Hello. Thank you for the great site. I read it weekly.
I have a question(s), which I guess has a developing meaning for what HIV specialists are using today.
I have been pos for about 2 years and been taking viramune/truvada with undet VL and CD count always at 450 that long.
I understand that I am "treatment naive" at the beginning. When does a patient become treatment experienced and what does that mean exactly. Does that imply that treatment experienced are resistant to a class or specific drug, or just had a history of taking haart?
When would I become treatment experienced?
Why do some drugs that are once a day only prescribed for treatment naive patients (i.e. once a day kaletra trials) as opposed to treatment experienced (kaletra 2x a day).
"Are you experienced?" - Jimi Hendrix, 1967
If you are taking HIV meds, you, my friend, are "experienced" and not "naive". These are problematic terms in that they can connote meanings not intended such as "resistant" or being "immature".
Trust me, it is not bad to be treatment experienced. You have a great CD4 cell count and an eviable viral load thanks to your experience with HIV meds.

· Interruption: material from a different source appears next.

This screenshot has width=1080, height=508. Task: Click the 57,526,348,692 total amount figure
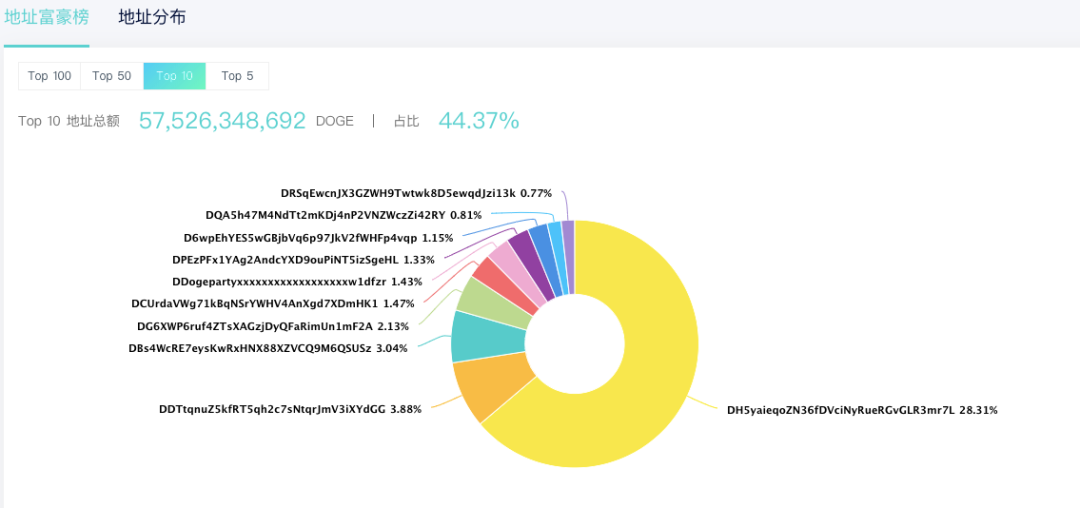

As to why some meds are dosed differently depending on prior treatment history, it has to do with risk of resistance being present. Treatment experienced patients who are starting a new regimen often do so after virologic failure of a prior regimen. Resistance mutations acquired earlier can reduce the effectiveness of a subsequent regimen and also reduce the 'forgiveness' of a regimen for less than optimal adherence or when levels are low as is sometimes seen before a dose of some drugs dosed once a day.
In such cases, having consistently high levels of the drug is desirable.